Reimagining Safety in the Age of Police Aggression
How can we reimagine safety in the age of aggressive policing and mass incarceration? After decades of repressive and racist systems that keep our communities struggling, it’s time we shift away from fear and punishment and towards growth and support systems from our families and communities. That’s the argument that activist and lawyer Zach Norris lays out in his new book We Keep Us Safe.
Panelists
Zach Norris
(he/him)
Zach Norris is the Executive Director of the Ella Baker Center for Human Rights, author of We Keep Us Safe: Building Secure, Just, and Inclusive Communities, and co-founder of Restore Oakland, a community advocacy and training center that will empower Bay Area community members to transform local economic and justice systems and make a safe and secure future possible for themselves and for their families. Zach is also a co-founder of Justice for Families, a national alliance of family-driven organizations working to end our nation’s youth incarceration epidemic.
Zach helped build California’s first statewide network for families of incarcerated youth which led the effort to close five youth prisons in the state, passed legislation to enable families to stay in contact with their loved ones, and defeated Prop 6—a destructive and ineffective criminal justice ballot measure.
We Keep Us Safe, released in 2020, has been praised by Forbes, the San Francisco Chronicle, the Boston Globe, and Kirkus Reviews.

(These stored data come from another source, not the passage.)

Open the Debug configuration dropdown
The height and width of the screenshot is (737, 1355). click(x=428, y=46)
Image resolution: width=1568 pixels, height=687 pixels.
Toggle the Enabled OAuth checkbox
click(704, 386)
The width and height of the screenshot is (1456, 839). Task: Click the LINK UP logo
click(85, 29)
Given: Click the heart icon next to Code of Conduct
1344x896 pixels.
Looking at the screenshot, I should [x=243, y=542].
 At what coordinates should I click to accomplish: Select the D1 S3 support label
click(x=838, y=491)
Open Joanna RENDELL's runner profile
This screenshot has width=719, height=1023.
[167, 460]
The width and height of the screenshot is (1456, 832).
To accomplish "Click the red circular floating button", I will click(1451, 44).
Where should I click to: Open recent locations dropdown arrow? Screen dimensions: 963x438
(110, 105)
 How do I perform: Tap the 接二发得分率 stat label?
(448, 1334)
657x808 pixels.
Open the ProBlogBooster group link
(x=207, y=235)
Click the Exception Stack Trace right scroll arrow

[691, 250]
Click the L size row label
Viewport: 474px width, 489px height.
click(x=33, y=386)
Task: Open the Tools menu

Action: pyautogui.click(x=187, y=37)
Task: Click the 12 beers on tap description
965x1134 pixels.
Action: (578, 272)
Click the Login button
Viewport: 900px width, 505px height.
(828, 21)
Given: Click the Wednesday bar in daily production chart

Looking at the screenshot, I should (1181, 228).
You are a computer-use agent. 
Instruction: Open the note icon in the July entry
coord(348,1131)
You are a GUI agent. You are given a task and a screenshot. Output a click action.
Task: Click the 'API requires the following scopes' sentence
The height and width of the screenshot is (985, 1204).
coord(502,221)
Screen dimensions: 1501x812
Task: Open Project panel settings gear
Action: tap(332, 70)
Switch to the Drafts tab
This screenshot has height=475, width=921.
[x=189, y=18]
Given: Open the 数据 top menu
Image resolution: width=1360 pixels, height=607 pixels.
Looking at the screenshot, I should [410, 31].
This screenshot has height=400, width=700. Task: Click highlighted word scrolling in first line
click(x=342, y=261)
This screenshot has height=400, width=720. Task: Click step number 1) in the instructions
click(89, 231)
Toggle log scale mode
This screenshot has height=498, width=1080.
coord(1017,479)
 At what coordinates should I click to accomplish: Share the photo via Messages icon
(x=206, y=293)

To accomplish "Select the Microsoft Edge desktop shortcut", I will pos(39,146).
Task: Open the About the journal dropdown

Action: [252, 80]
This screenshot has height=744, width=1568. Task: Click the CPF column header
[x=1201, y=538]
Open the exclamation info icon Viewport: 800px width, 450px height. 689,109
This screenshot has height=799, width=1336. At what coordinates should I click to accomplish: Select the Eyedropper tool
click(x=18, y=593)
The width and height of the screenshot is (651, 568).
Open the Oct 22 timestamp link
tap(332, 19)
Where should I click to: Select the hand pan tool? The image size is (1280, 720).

In addition to being a Harvard graduate and NYU-educated attorney, Zach is also a graduate of the Labor Community Strategy Center’s National School for Strategic Organizing in Los Angeles, California and was a 2011 Soros Justice Fellow. He is a former board member at Witness for Peace, Just Cause Oakland and Justice for Families. Zach was a recipient of the American Constitution Society's David Carliner Public Interest Award in 2015, and is a member of the 2016 class of the Levi Strauss Foundation's Pioneers of Justice.
Zach is a loving husband and dedicated father of two bright daughters, whom he is raising in his hometown of Oakland, California.
Keith Wattley
(he/him)
Keith Wattley is the founder and Executive Director of UnCommon Law, a legal nonprofit providing trauma-informed counseling, legal assistance and advocacy for people serving life sentences in California state prisons. Keith has been advocating for the rights of people in prison and on parole for more than 20 years. At UnCommon Law, he has focused on helping people transform their lives and demonstrate to the parole board that they can safely be released from their life sentences. He has also engaged in impact litigation and individual cases involving unlawful prison and parole conditions, and he has trained hundreds of lawyers, law students and others in advocating for the rights of incarcerated people. In 2018, Keith was selected as one of the Obama Foundation's inaugural Fellows, recognizing his unique legal model and vision, and in 2020, he was awarded the James Irvine Foundation's Leadership Award. Keith has also been active on several boards of directors, and he teaches a course titled “California Prisons and Discretionary Parole” at UC Berkeley School of Law.